Stevenson Professor of Chemistry, Professor of Biochemistry
Overview of Interests
Ned Porter studies an inborn error of metabolism, Smith-Lemli-Opitz syndrome (SLOS). The main metabolic defect, a reduced level of cholesterol and an increased level of dehydrocholesterol, primarily manifests itself with a range of brain abnormalities that include a combination of microcephaly, myelin maturation delay, lyssencephaly, agenesis/hypoplasia of corpus callosum, hypoplastic cerebellum, or other CNS deficits. Patients with SLOS also exhibit intellectual disability and autism-like symptoms.

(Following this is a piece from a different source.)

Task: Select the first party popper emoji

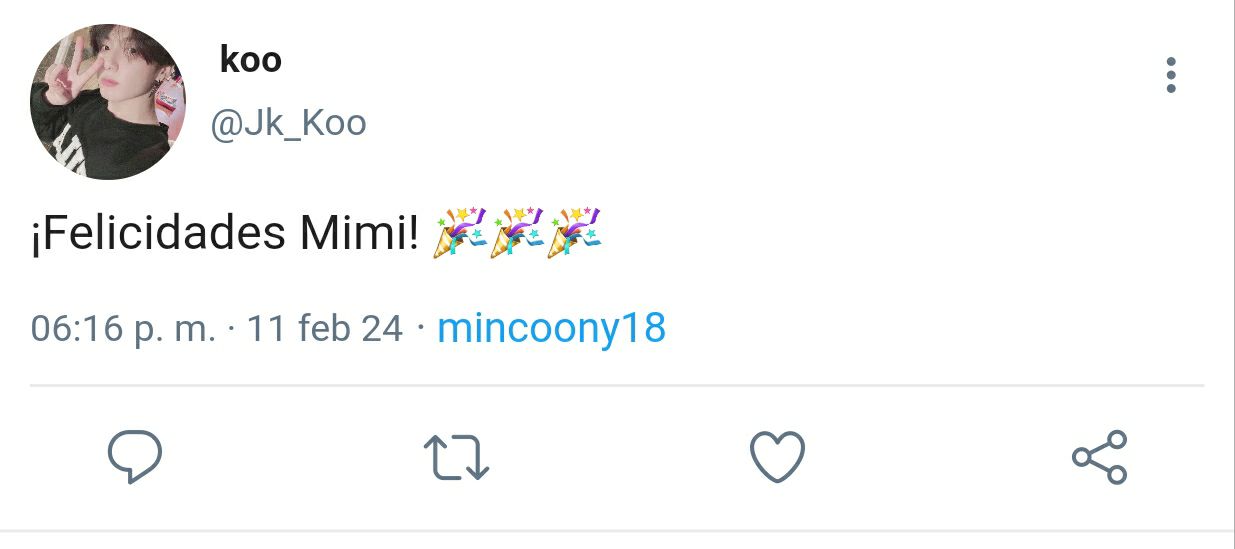Action: click(460, 231)
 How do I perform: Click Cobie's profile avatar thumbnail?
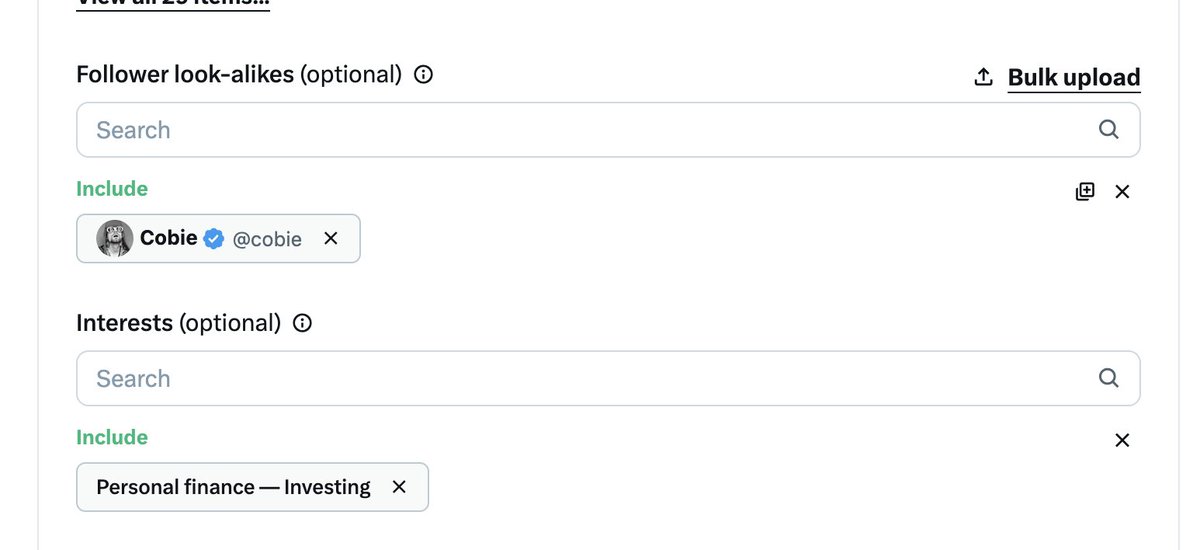pos(114,239)
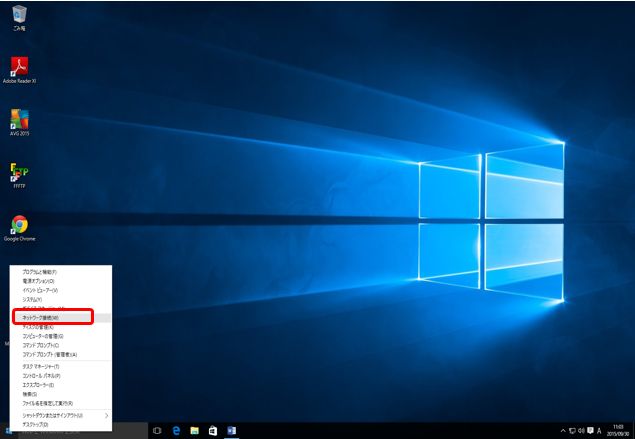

Our preliminary findings and recently published data show that a) dehydrocholesterol (7-DHC) is, to our knowledge, the most reactive lipid toward free radical peroxidation that has been studied to date; b) the peroxidation products formed from 7-DHC can be understood based upon established chemical mechanisms; c) some of our newly discovered 7-DHC oxidation products are measurable both in a Dhcr7-deficient neuronal cells line and in the brain of Dhcr7-KO mice while these products are not present in control cells or mice; d) Dhcr7-KO mice exhibit higher levels of oxidative stress compared to controls; e) Dhcr7-deficient neuronal cells are susceptible to oxidative stress and lipid peroxidation initiated by peroxides or 6-hydroxydopamine; and f) pyridinol and pyrimidinol compounds constitute a new class of powerful antioxidants that we have discovered, and these compounds inhibit the formation of 7-DHC oxidation products in SLOS cells.
Porter’s current studies will lead to an understanding of the pathophysiological events underlying SLOS and move research toward the design of knowledge-based therapeutic approaches.